:: MATERIAL TO PROCESS ::

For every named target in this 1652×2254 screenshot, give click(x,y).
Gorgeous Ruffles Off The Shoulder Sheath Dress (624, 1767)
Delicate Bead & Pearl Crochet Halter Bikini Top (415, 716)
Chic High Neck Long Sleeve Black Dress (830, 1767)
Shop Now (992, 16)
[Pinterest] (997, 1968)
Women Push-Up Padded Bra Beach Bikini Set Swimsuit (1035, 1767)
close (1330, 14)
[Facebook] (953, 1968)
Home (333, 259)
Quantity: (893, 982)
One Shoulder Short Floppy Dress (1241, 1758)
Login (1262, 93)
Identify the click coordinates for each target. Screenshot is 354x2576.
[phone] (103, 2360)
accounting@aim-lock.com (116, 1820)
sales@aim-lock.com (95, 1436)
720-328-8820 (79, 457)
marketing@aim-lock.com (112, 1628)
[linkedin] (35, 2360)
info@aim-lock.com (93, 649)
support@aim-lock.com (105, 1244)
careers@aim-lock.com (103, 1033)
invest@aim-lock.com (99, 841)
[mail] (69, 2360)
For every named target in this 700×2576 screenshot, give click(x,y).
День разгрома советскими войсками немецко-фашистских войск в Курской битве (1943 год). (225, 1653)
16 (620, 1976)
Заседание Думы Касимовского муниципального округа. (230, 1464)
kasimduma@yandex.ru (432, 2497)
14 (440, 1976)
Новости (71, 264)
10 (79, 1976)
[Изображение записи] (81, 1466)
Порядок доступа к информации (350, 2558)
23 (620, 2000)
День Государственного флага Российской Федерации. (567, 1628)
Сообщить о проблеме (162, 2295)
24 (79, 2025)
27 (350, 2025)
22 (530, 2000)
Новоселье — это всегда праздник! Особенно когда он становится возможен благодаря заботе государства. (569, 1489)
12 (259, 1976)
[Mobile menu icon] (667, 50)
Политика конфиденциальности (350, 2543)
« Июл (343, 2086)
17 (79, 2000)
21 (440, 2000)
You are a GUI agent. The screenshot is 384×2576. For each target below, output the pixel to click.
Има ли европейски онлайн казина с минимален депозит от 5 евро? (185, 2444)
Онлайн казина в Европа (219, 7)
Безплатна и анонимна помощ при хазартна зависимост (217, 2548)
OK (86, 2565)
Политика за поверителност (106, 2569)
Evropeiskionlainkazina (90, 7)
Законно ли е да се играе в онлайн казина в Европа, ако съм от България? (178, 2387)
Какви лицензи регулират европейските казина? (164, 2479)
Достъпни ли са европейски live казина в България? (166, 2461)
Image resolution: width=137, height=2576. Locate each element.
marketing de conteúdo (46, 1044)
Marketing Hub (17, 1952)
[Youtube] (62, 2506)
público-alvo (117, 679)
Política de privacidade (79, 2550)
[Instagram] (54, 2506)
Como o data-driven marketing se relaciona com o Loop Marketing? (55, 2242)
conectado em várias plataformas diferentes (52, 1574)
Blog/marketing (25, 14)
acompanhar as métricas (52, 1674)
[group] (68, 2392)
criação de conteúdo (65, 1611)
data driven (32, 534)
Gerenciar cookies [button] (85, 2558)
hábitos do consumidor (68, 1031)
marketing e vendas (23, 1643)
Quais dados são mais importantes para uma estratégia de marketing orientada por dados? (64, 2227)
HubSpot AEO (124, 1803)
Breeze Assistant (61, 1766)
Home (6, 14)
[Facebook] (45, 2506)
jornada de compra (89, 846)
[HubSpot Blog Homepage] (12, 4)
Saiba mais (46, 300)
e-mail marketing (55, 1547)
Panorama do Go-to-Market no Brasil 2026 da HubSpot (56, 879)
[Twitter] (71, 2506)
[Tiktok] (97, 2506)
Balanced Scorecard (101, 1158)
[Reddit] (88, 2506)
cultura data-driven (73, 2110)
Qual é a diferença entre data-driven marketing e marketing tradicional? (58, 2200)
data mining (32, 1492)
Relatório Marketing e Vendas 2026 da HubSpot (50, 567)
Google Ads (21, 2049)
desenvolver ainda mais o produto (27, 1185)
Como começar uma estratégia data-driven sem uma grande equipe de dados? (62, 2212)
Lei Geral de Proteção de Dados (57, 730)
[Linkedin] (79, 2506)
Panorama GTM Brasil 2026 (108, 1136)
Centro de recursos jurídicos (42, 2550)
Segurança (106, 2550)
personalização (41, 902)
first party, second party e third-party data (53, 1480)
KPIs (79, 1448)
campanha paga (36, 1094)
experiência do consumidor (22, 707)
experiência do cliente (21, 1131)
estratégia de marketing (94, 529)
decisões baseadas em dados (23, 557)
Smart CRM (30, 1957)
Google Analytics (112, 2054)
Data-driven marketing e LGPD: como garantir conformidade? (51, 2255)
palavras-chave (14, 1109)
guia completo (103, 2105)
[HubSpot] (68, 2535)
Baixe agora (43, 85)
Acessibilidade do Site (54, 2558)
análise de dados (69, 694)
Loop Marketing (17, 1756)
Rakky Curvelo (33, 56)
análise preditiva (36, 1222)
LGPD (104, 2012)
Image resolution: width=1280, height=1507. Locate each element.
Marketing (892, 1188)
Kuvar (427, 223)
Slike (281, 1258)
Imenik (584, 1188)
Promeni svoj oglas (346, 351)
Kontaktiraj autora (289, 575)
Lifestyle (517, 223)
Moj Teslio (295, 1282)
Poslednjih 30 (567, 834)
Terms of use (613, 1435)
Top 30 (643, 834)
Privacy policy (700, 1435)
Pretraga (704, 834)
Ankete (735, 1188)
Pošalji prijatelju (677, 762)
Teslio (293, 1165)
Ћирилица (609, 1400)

:::

## ASSIGNED TASK
Line by line, copy the records exactly.

## SOLUTION
For every named target in this 1652×2254 screenshot, give click(x,y).
Gorgeous Ruffles Off The Shoulder Sheath Dress (624, 1767)
Delicate Bead & Pearl Crochet Halter Bikini Top (415, 716)
Chic High Neck Long Sleeve Black Dress (830, 1767)
Shop Now (992, 16)
[Pinterest] (997, 1968)
Women Push-Up Padded Bra Beach Bikini Set Swimsuit (1035, 1767)
close (1330, 14)
[Facebook] (953, 1968)
Home (333, 259)
Quantity: (893, 982)
One Shoulder Short Floppy Dress (1241, 1758)
Login (1262, 93)
Identify the click coordinates for each target. Screenshot is 354x2576.
[phone] (103, 2360)
accounting@aim-lock.com (116, 1820)
sales@aim-lock.com (95, 1436)
720-328-8820 (79, 457)
marketing@aim-lock.com (112, 1628)
[linkedin] (35, 2360)
info@aim-lock.com (93, 649)
support@aim-lock.com (105, 1244)
careers@aim-lock.com (103, 1033)
invest@aim-lock.com (99, 841)
[mail] (69, 2360)
For every named target in this 700×2576 screenshot, give click(x,y).
День разгрома советскими войсками немецко-фашистских войск в Курской битве (1943 год). (225, 1653)
16 (620, 1976)
Заседание Думы Касимовского муниципального округа. (230, 1464)
kasimduma@yandex.ru (432, 2497)
14 (440, 1976)
Новости (71, 264)
10 (79, 1976)
[Изображение записи] (81, 1466)
Порядок доступа к информации (350, 2558)
23 (620, 2000)
День Государственного флага Российской Федерации. (567, 1628)
Сообщить о проблеме (162, 2295)
24 (79, 2025)
27 (350, 2025)
22 (530, 2000)
Новоселье — это всегда праздник! Особенно когда он становится возможен благодаря заботе государства. (569, 1489)
12 (259, 1976)
[Mobile menu icon] (667, 50)
Политика конфиденциальности (350, 2543)
« Июл (343, 2086)
17 (79, 2000)
21 (440, 2000)
You are a GUI agent. The screenshot is 384×2576. For each target below, output the pixel to click.
Има ли европейски онлайн казина с минимален депозит от 5 евро? (185, 2444)
Онлайн казина в Европа (219, 7)
Безплатна и анонимна помощ при хазартна зависимост (217, 2548)
OK (86, 2565)
Политика за поверителност (106, 2569)
Evropeiskionlainkazina (90, 7)
Законно ли е да се играе в онлайн казина в Европа, ако съм от България? (178, 2387)
Какви лицензи регулират европейските казина? (164, 2479)
Достъпни ли са европейски live казина в България? (166, 2461)
Image resolution: width=137, height=2576. Locate each element.
marketing de conteúdo (46, 1044)
Marketing Hub (17, 1952)
[Youtube] (62, 2506)
público-alvo (117, 679)
Política de privacidade (79, 2550)
[Instagram] (54, 2506)
Como o data-driven marketing se relaciona com o Loop Marketing? (55, 2242)
conectado em várias plataformas diferentes (52, 1574)
Blog/marketing (25, 14)
acompanhar as métricas (52, 1674)
[group] (68, 2392)
criação de conteúdo (65, 1611)
data driven (32, 534)
Gerenciar cookies [button] (85, 2558)
hábitos do consumidor (68, 1031)
marketing e vendas (23, 1643)
Quais dados são mais importantes para uma estratégia de marketing orientada por dados? (64, 2227)
HubSpot AEO (124, 1803)
Breeze Assistant (61, 1766)
Home (6, 14)
[Facebook] (45, 2506)
jornada de compra (89, 846)
[HubSpot Blog Homepage] (12, 4)
Saiba mais (46, 300)
e-mail marketing (55, 1547)
Panorama do Go-to-Market no Brasil 2026 da HubSpot (56, 879)
[Twitter] (71, 2506)
[Tiktok] (97, 2506)
Balanced Scorecard (101, 1158)
[Reddit] (88, 2506)
cultura data-driven (73, 2110)
Qual é a diferença entre data-driven marketing e marketing tradicional? (58, 2200)
data mining (32, 1492)
Relatório Marketing e Vendas 2026 da HubSpot (50, 567)
Google Ads (21, 2049)
desenvolver ainda mais o produto (27, 1185)
Como começar uma estratégia data-driven sem uma grande equipe de dados? (62, 2212)
Lei Geral de Proteção de Dados (57, 730)
[Linkedin] (79, 2506)
Panorama GTM Brasil 2026 (108, 1136)
Centro de recursos jurídicos (42, 2550)
Segurança (106, 2550)
personalização (41, 902)
first party, second party e third-party data (53, 1480)
KPIs (79, 1448)
campanha paga (36, 1094)
experiência do consumidor (22, 707)
experiência do cliente (21, 1131)
estratégia de marketing (94, 529)
decisões baseadas em dados (23, 557)
Smart CRM (30, 1957)
Google Analytics (112, 2054)
Data-driven marketing e LGPD: como garantir conformidade? (51, 2255)
palavras-chave (14, 1109)
guia completo (103, 2105)
[HubSpot] (68, 2535)
Baixe agora (43, 85)
Acessibilidade do Site (54, 2558)
análise de dados (69, 694)
Loop Marketing (17, 1756)
Rakky Curvelo (33, 56)
análise preditiva (36, 1222)
LGPD (104, 2012)
Image resolution: width=1280, height=1507. Locate each element.
Marketing (892, 1188)
Kuvar (427, 223)
Slike (281, 1258)
Imenik (584, 1188)
Promeni svoj oglas (346, 351)
Kontaktiraj autora (289, 575)
Lifestyle (517, 223)
Moj Teslio (295, 1282)
Poslednjih 30 (567, 834)
Terms of use (613, 1435)
Top 30 (643, 834)
Privacy policy (700, 1435)
Pretraga (704, 834)
Ankete (735, 1188)
Pošalji prijatelju (677, 762)
Teslio (293, 1165)
Ћирилица (609, 1400)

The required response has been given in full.